Pour l’ascèse du blasphème.

http://www.criticalsecret.net/il-y-a-plusieurs-islam-et-pareil-pour-l-union-contre-l-unite-pour-l-ascese-du-blaspheme,056.html

Épilogue du Carnet de septembre en 2012.


vendredi 21 septembre 2012, par Louise Desrenards (auteure)

ÉLOGE DU BLASPHÈME /

Afficher la multiplicité de l’Islam c’est autant combattre pour la
diversité vitale du monde comme multitude (et là nous citons aussi
bien les series de Fourrier que la multitude chez Spinoza), que
combattre l’amalgame raciste contre les populations qui se
revendiquent musulmanes, que ce soit individuellement, en communauté,
ou en masse. Il y a la pensée mystique et la pauvreté qui par des
voies différentes mènent aux religions, mais la pauvreté fait le lit
des dogmes intégristes et de leur domination liberticide quand tout
sauf la religion manque à la vie.

Il y a aussi le savoir autodidacte relatif aux grands textes
fondateurs des civilisations écrites (principalement continentales de
l’Europe à l’Asie, et en Amérique Centrale et du Sud), mais il est
d’autres civilisations dont les savoirs respectifs sont d’autant plus
complexes qu’ils ne sont pas écrits, et tous en arrivent à risquer
l’autodafé public ou l’abolition mémorielle pour n’avoir pas dominé
sous cette forme ; ils risquent plus bizarrement encore l’autodafé
domestique à l’aune de leurs versions intégristes. Ce n’est pas le
retour du symbole mais l’avènement codé du communautarisme dans une
société défaite. Sinon le Dieu unique du dollar imprimé en quatre mots
sur le billet vert, In God we trust, qui n’a rien à voir avec le vert
de l’Islam ni avec la couleur de l’écologie, situe pour mémoire que
l’équivalent général divin de la valeur, abstraite du billet, la
valeur elle-même égale à Dieu, peut-être Dieu en lui-même, se réalise,
et qu’il n’y a pas à se sentir coupable, puisque Dieu le veut ainsi
(puisqu’on l’a laissé faire) ; ainsi le destin des Trusts serait-il
voué à la confiance en Dieu. Il n’y a rien à réguler.
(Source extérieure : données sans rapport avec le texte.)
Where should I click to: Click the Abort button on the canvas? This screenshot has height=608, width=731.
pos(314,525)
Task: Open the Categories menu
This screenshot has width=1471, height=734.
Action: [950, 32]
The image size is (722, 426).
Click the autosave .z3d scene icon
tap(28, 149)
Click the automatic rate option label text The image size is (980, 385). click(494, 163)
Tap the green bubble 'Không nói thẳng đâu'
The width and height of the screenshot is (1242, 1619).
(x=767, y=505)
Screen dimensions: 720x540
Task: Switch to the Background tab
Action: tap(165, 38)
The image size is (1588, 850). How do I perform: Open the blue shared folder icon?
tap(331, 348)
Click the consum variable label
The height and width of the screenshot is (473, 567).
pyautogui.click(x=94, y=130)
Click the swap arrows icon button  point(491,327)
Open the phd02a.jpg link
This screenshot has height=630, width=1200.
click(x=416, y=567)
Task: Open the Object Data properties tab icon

Mais il y a d’abord une arabo-phobie post-impérialiste qui se
développe en France — mais pas seulement en France — sous les traits
d’une laïcité non moins intégriste contre l’Islam, parce que cela
caractérise la plupart des émigrés de plusieurs générations de
colonisés qui ne sont pas ou plus intégrés faute d’emploi, et
constituent une large communauté appauvrie in situ, et d’autant plus
que la réalité concrète de la laïcité soit particulièrement liquidée
par le torpillage du service public.

L’Islam est toujours considéré à tort comme une entité homogène, alors
que c’est une nébuleuse hétérogène, diffuse à nos yeux, des mille
lectures du Coran ; l’unité historique n’est le cas hiérarchique que
des organisations centralisées du catholicisme, et plus récemment du
sionisme, rattachés aux nationalismes, et de l’impérialisme en tout
état de cause.

Mais considérer le monde musulman ici ou là en l’amalgamant permet
d’effectuer une argumentation contre toute diversité locale,
seraient-ce indifféremment les apparences sociales explicites, ou des
non apparences consensuelles implicites, à l’aune du néo-libéralisme
monopolistique qui s’empare des biens collectifs et en délocalise la
valeur, servi par le déplacement administratif dépolitisé de l’État
national dans la réglementation supra-nationale — non plus l’État
politique pour servir ses administrés. Pour corser le tout, le tout
s’immerge dans la confusion des iconographies et des formules
figuratives et abstraites des clichés résiduels de l’occident
colonialiste — en trompe l’œil, car en réalité ce n’est pas de cela
qu’il s’agit, mais d’un phénomène nouveau de matérialisation du
fantasme de faire disparaître le tiers de la population sur terre, en
commençant par l’assigner à résidence pour mieux la nourrir en
l’empoisonnant, à titre conservatoire du reste de l’humanité digne de
survivre, rejoignant par là l’eugénisme cher au nazisme que tous
prétendent ne pas reproduire. Retour sur le blasphème : être pour le
droit d’exprimer le blasphème, dans une société à l’égide d’une
constitution laïque, c’était aussi défendre le principe gratuit et
symbolique de la liberté d’expression auto-gérée comme un trésor en
partage.

Le blasphème est l’épreuve du principe de tolérance critique
réciproque, dans une société pour tous ; l’expérience est régulée ou
dérégulée aux limites du « passage à l’acte » — ce qu’exprimer le
blasphème par une création artistique ou poétique ou par des
aphorismes n’est pas : ce n’est pas cela le passage à l’acte criminel
(ni au sens psychiatrique ni au sens judiciaire).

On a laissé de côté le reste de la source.